## [Extracted entries]
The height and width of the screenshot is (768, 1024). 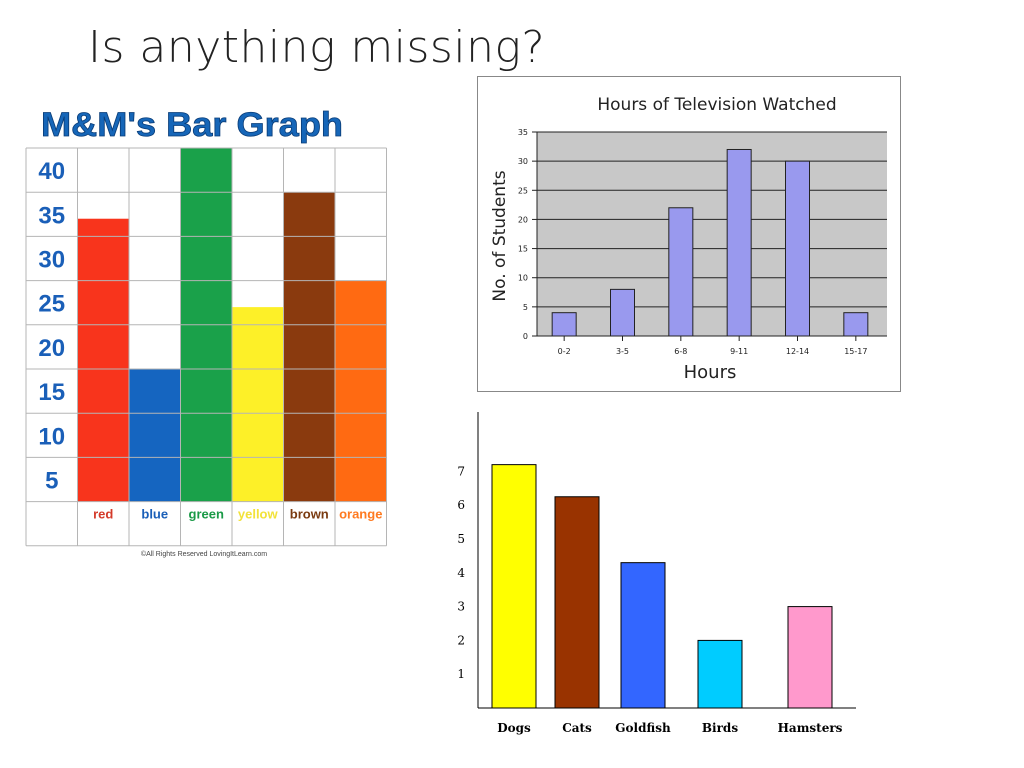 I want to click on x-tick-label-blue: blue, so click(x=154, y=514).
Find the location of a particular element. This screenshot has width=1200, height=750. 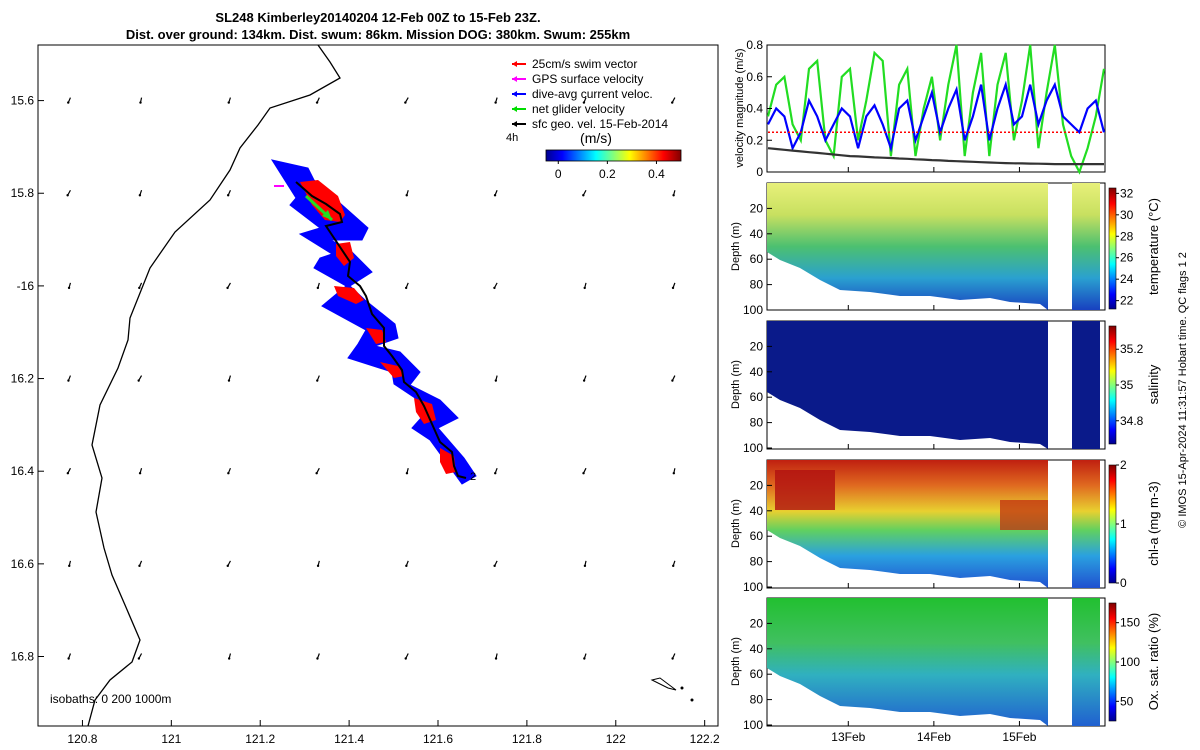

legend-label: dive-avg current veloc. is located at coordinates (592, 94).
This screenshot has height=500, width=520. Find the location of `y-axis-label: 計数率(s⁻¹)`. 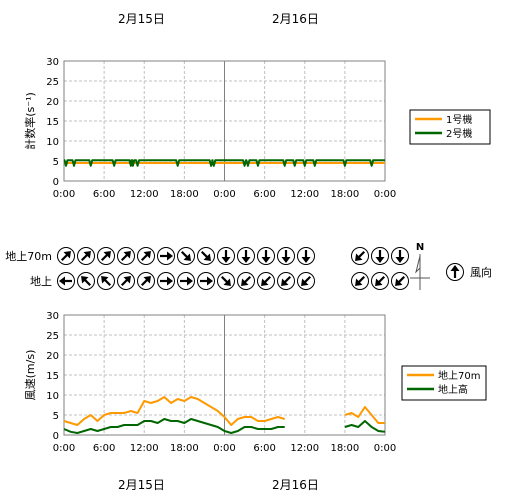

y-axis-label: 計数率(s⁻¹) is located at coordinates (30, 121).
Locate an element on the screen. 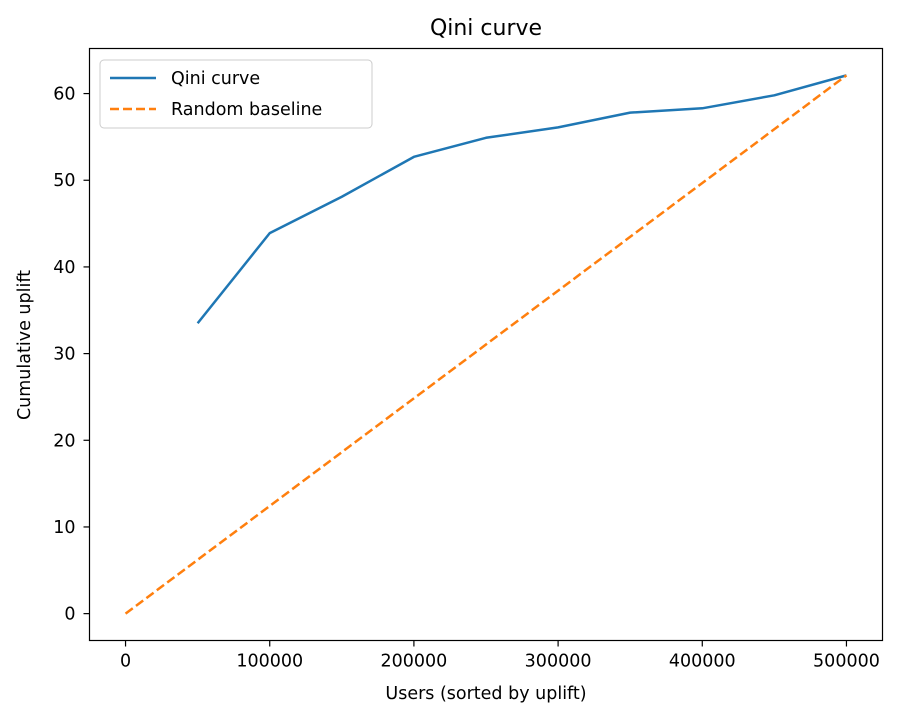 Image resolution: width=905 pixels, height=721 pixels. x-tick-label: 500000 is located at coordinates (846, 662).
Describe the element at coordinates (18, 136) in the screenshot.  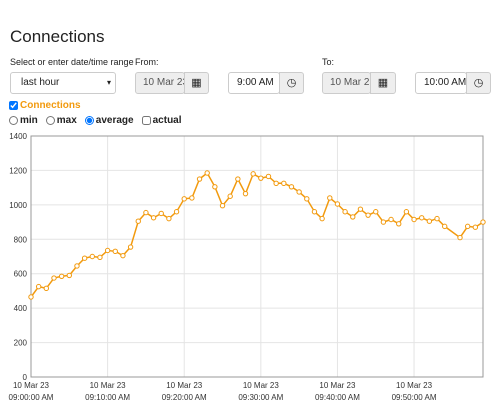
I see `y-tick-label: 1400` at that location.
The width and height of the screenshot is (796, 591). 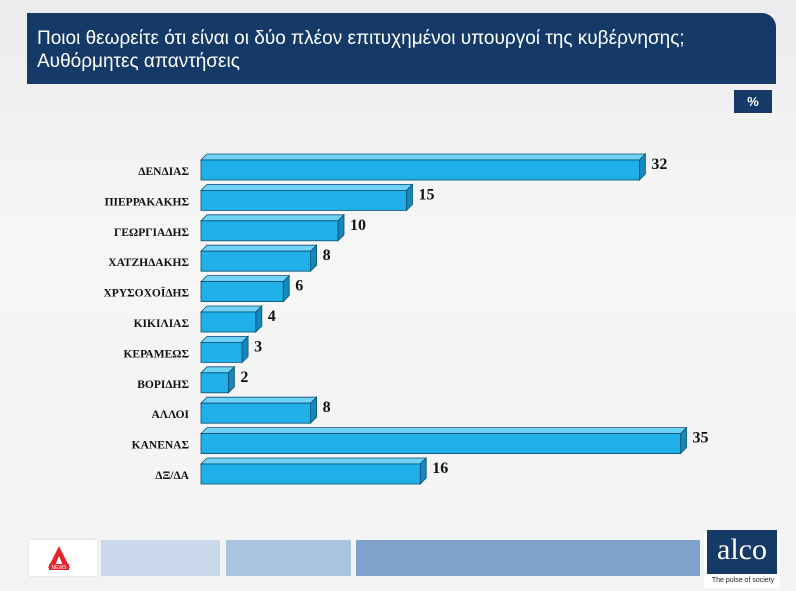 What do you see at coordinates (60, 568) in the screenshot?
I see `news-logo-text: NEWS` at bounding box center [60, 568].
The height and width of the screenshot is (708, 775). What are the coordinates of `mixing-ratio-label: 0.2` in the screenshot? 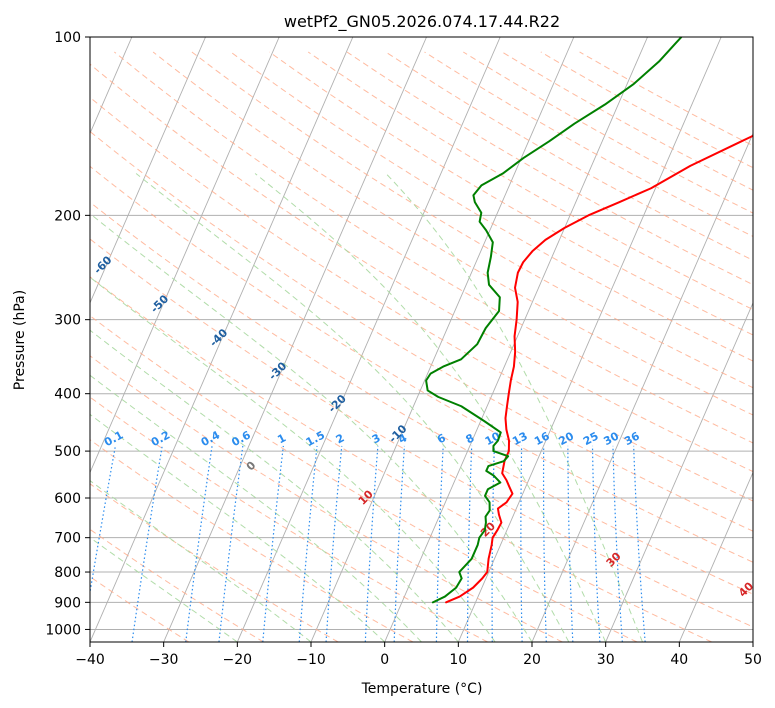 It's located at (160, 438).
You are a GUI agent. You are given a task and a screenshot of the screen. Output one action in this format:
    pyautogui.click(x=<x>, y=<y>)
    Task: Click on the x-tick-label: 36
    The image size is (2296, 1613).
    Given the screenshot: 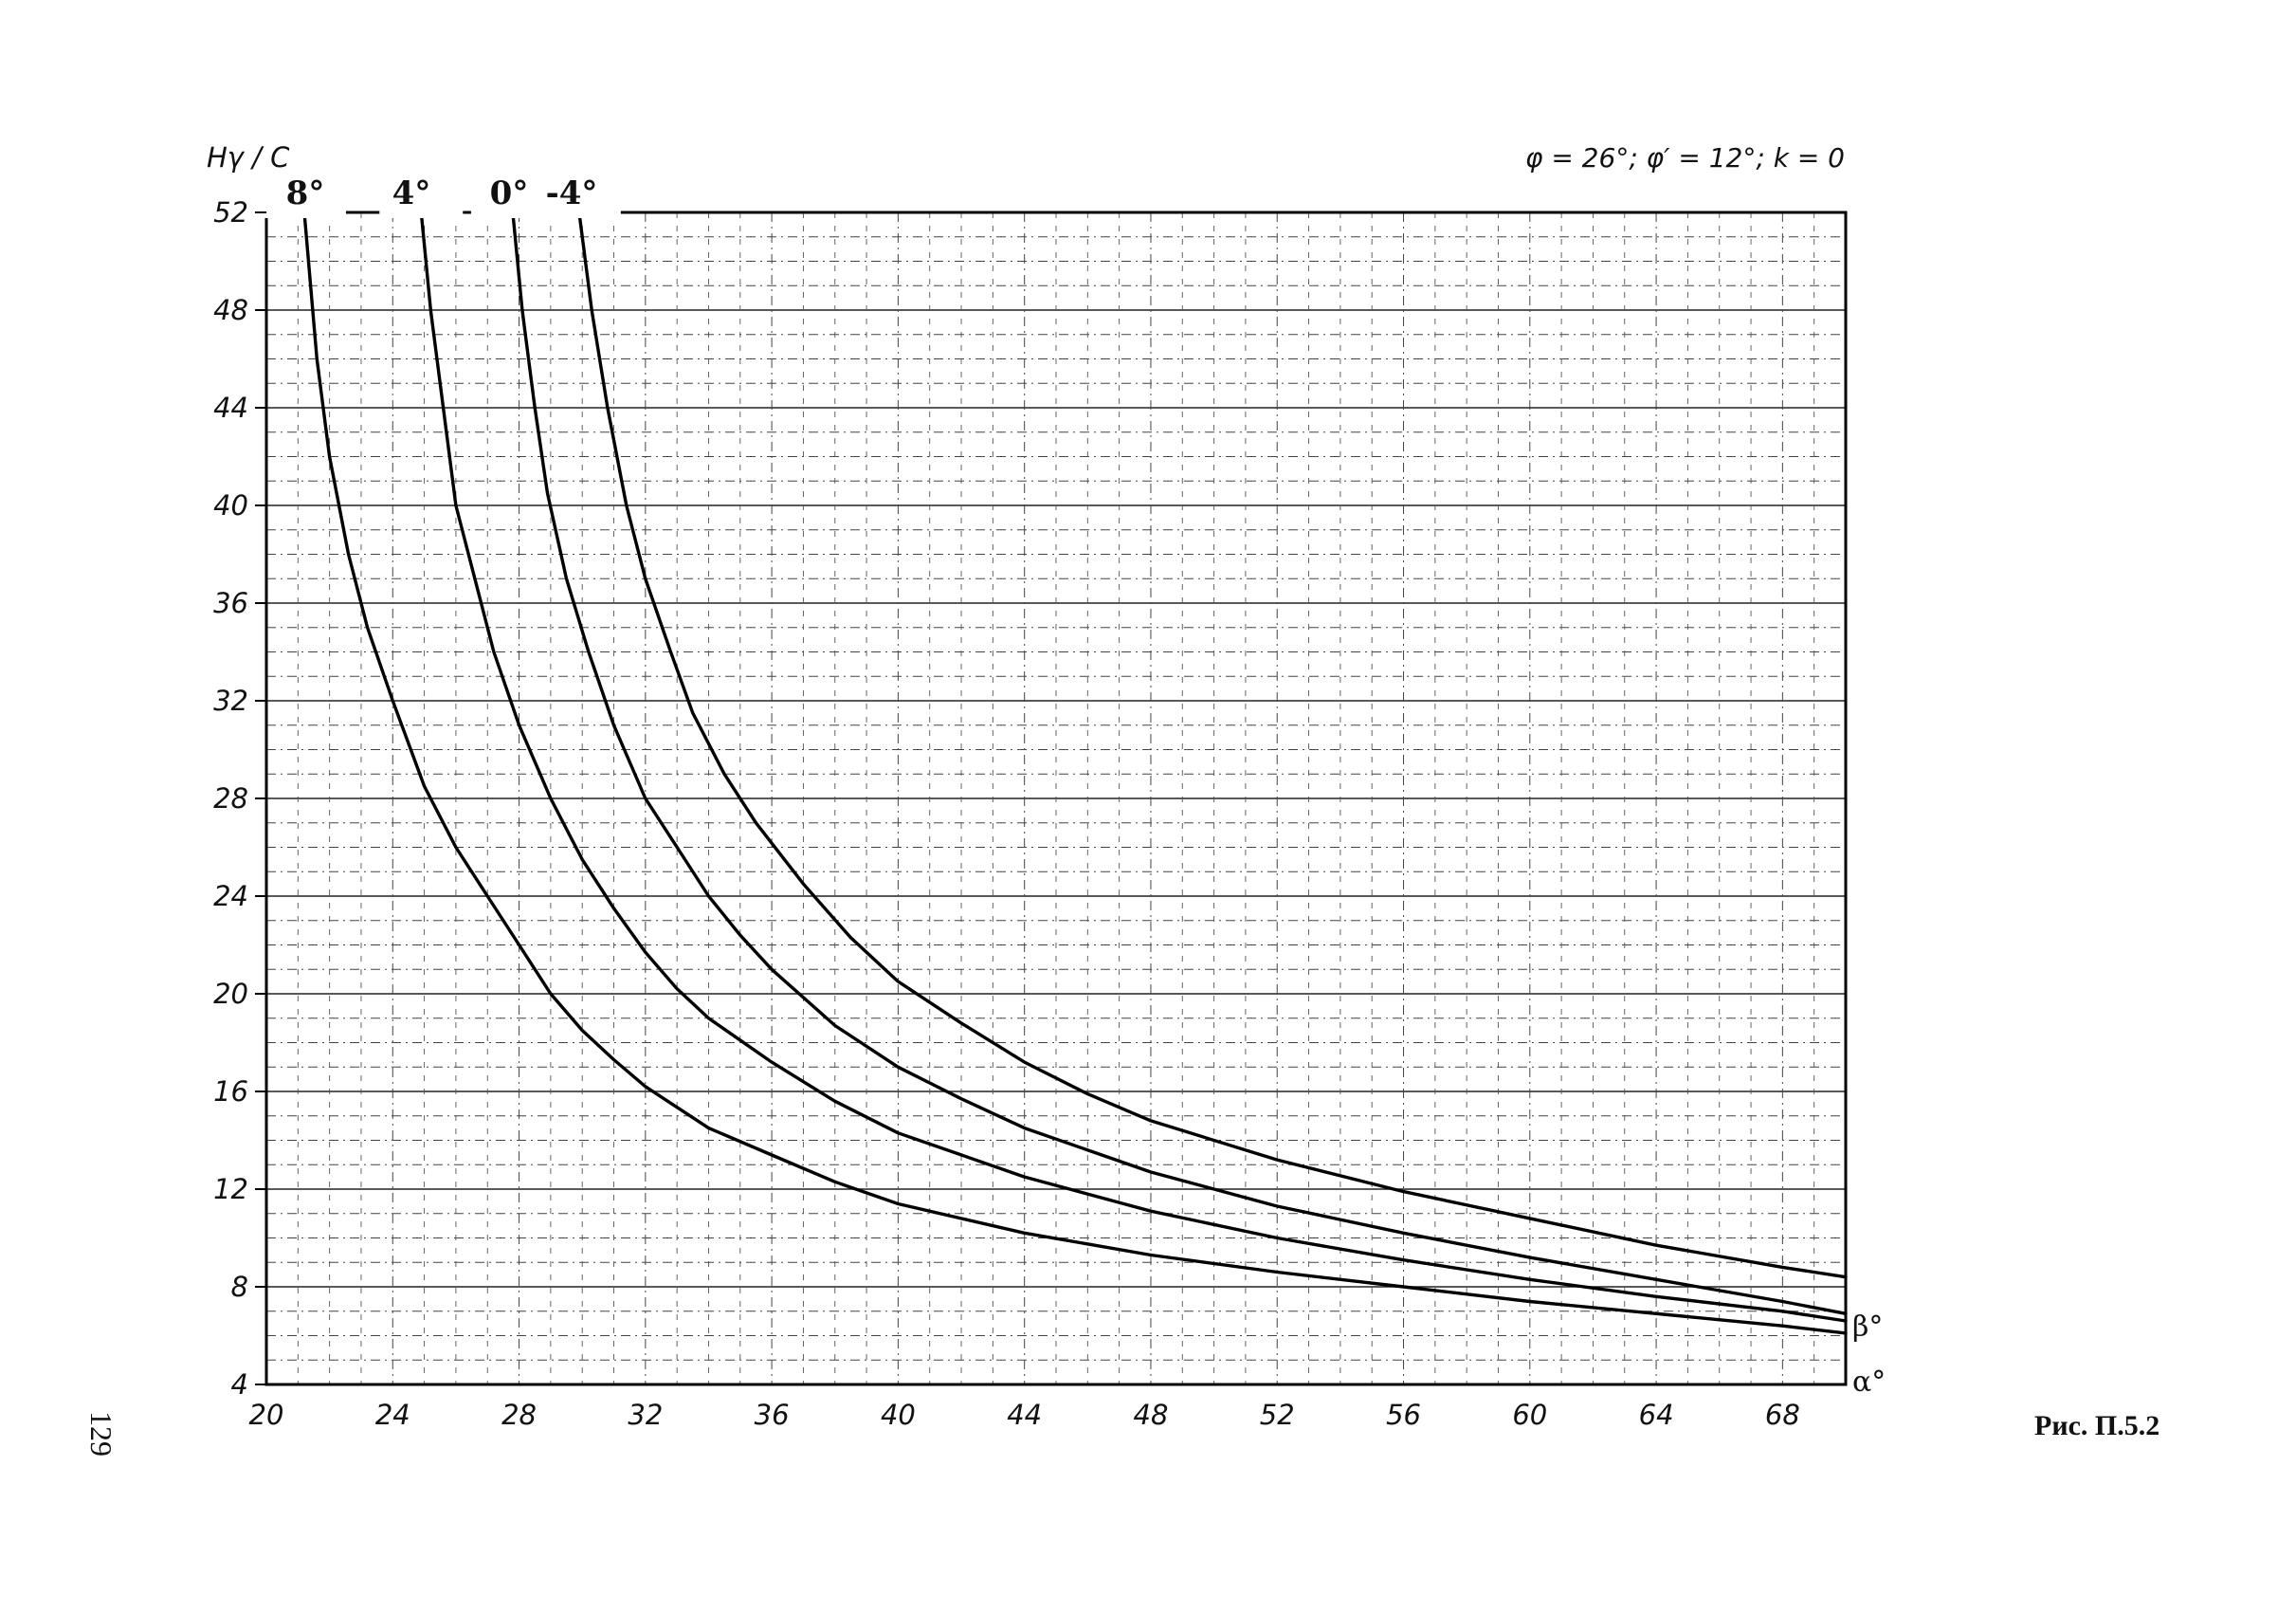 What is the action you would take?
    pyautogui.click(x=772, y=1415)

## [Problem to solve]
Rewrite the lines starting at the one containing "Describe the element" and ending with the one containing "at that location.", with "coordinates" changed to "position" and everything else kept the same. Omit the pictures.

## [Output below]
Describe the element at position (18, 136) in the screenshot.  
I see `y-tick-label: 1400` at that location.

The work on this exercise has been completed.